Texte du document:
-------

Cela participe d’un processus identique à celui que tu subis lorsque tu débutes, et que ta famille — par exemple — te demande instamment de faire un «petit dessin» pour monsieur Truc et madame Bidule, les charmants voisins. Pour eux, cela n’exprime aucun effort de travail puisque tu réalises ce dessin en cinq minutes. Ce que les gens ne comprennent pas, c’est qu’une fois que tu es professionnelle, tout dessin est un travail, même si tu y prends du plaisir. C’est ton gagne-pain, sans parler vulgairement.
Toute cette attitude à notre égard manque de décence. En définitive, je suis convaincue que les gens réclament toujours plus que tout ce que tu peux leur donner. Ils se servent sans discernement, d’autant que cela ne leur coûte rien. Il est vrai, je le reconnais, que regarder quelqu’un dessiner a toujours été passionnant. Cependant je suis persuadée que cette facette de la dédicace ne concerne pas la majorité d’une file de personnes qui attendent.
Je pense simplement, que les gens sont obsédés par la possession des choses, et qu’ils ne se l’avouent pas pour la plupart. La mentalité du profit est malgré tout, et malheureusement, présente dans leur démarche. Le fait de posséder quelque chose d’unique que les autres ne pourront pas posséder. Mes propos ne se veulent ni méchants, ni gratuits, mais force est de constater et d’admettre que la réalisation d’un dessin pour une personne, procure à cette dernière l’opportunité de posséder ce que son voisin n’aura pas… c’est d’autant plus vicieux s’ils partagent la même passion.
La plupart du temps, les gens sont contents d’avoir «leur» dédicace — du moins je l’espère — mais ils ne l’expriment jamais. Somme toute, cet acte leur semble tout à fait normal… une espèce de droit qu’ils possèdent. Certains vont jusqu’à se fâcher, parce qu’ils trouvent que ce que je leur offre n’est pas satisfaisant, voire suffisant. Une personne est venue me voir un jour, pour me demander de lui refaire une dédicace sur un album parce qu’il jugeait que «la dernière fois, c’était franchement pas terrible» !
Au tout début des Lumières, des personnes se sont dirigées vers moi, dans une librairie où je dédicaçais afin que je leur fasse des paquets cadeaux… personne ne s’intéresse à l’auteur ! Certaines fois, tu te demandes quel est le monde dans lequel tu vis. Je me souviens d’une autre séance de dédicaces concernant cette fois mon Carnet de croquis durant laquelle, alors que je demandais aux personnes de choisir un animal réel comme thème de leur dessin, un pourcentage important de ces dernières me répondait par le nom d’un animal imaginaire tel que le Cafou.
En dédicace, les gens se moquent de ce que tu leur racontes, tu n’existes pas. Tu rencontres également plein de personnes qui désirent — ou exigent, pour certains — obtenir leur dessin personnel sur une simple feuille blanche, afin de l’emmener par devers eux, chez eux, pour leur propre compte et petite satisfaction. Ils restent plantés devant toi, silencieux, en attendant bêtement que tu leur fasses le meilleur dessin possible. Si jamais tu leur dessines autre chose que ce qu’ils attendent, tu t’en vois à peine remerciée dans le meilleur des cas.

-------

Données fournies:
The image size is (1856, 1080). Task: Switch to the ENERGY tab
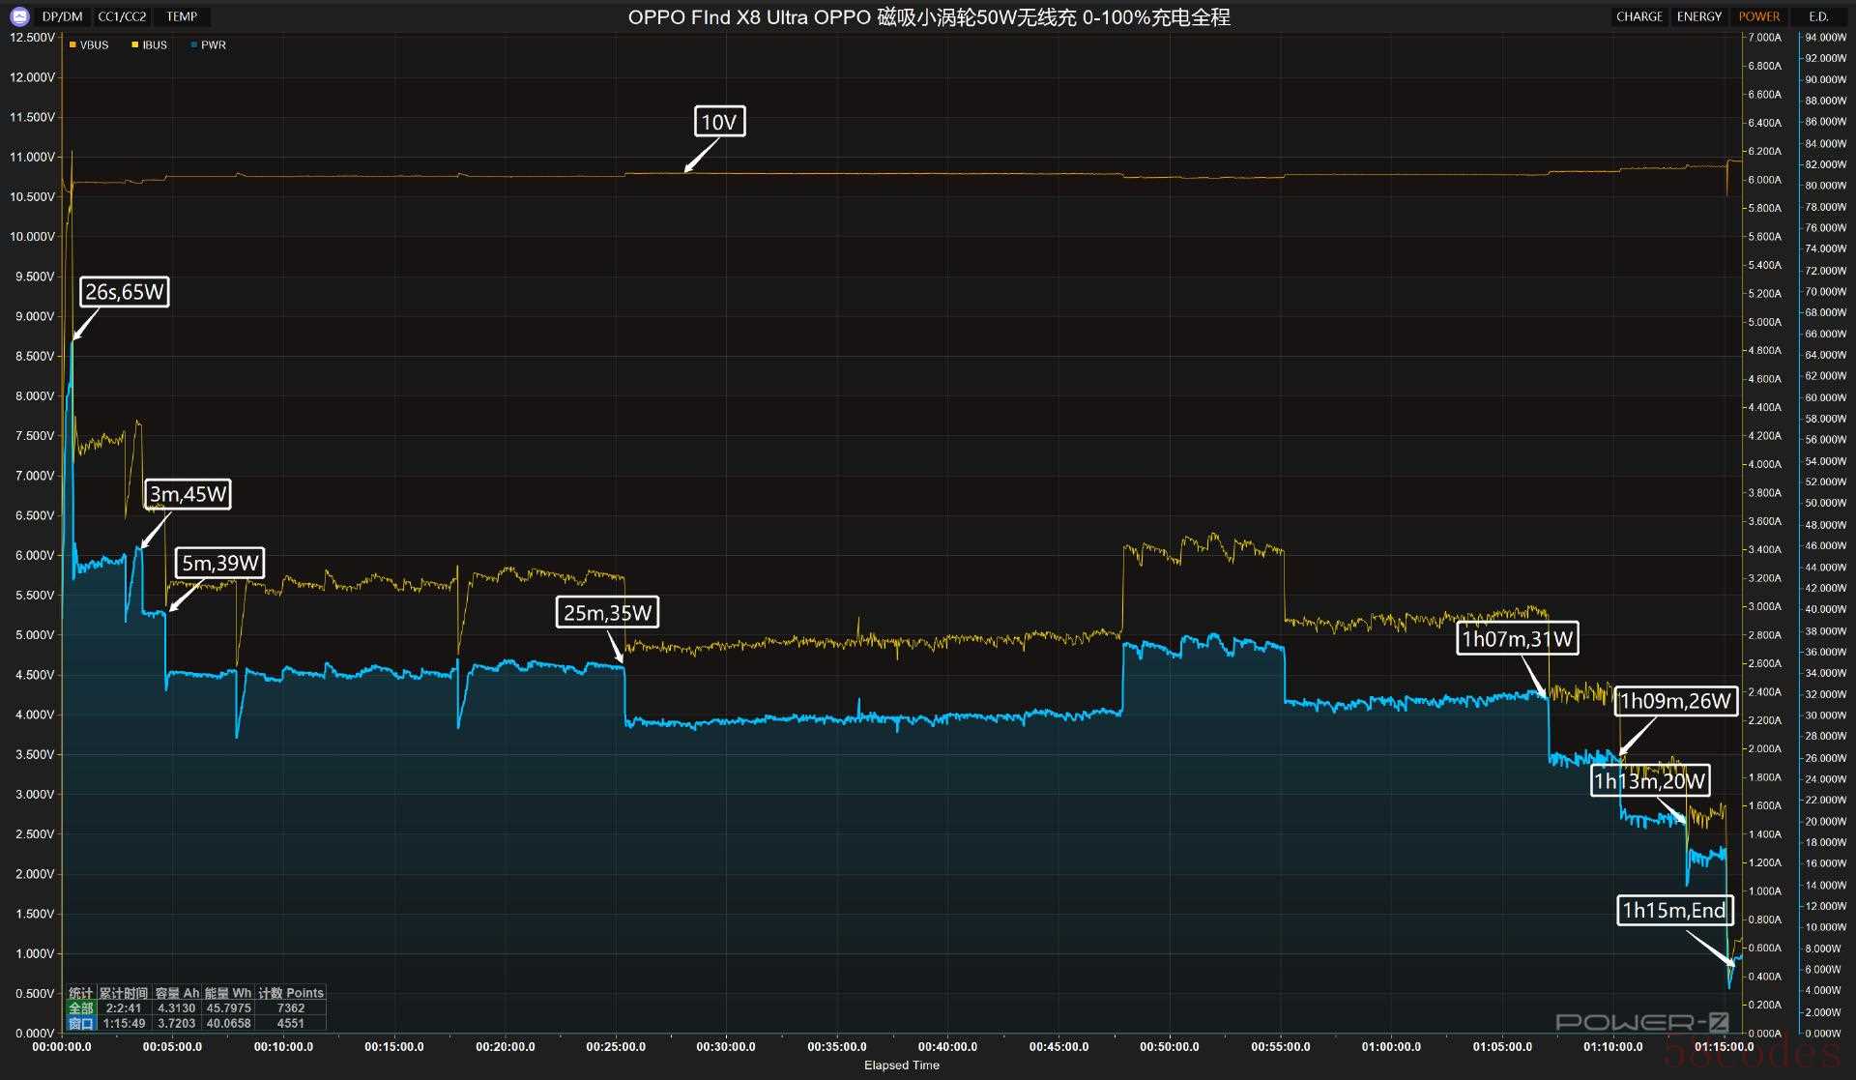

-------

Consigne: Rédigez, s'il vous plaît, la suite du texte sur les séances de dédicaces en reprenant après sa dernière phrase.

Réponse rédigée:
Ta participation, ta présence à une dédicace dans une librairie ou lors d’un festival, ne se résume pas uniquement dans l’acte de dessiner. À la base, c’est un prétexte et une motivation à la rencontre d’un auteur et de son public. Les gens ne semblent pas le comprendre, d’où cette incommunicabilité que je dénonçais tout à l’heure. Pour un lecteur, la simple vision d’une dédicace sur son album lui fera se souvenir d’un bon moment… un moment particulier.
Il n’existe par contre aucune légitimation de plaisir ou de souvenir dans l’esprit du type qui a obtenu son petit dessin sur une feuille volante. Avec ce genre de personne, mon dessin traîne soit dans un tiroir soit sous verre et sur un mur… ce qui me déplaît d’autant plus que cette personne m’est totalement inconnue. Les auteurs ne sont pas des sœurs de bonne fortune. De toute manière, ce n’est absolument pas mon cas.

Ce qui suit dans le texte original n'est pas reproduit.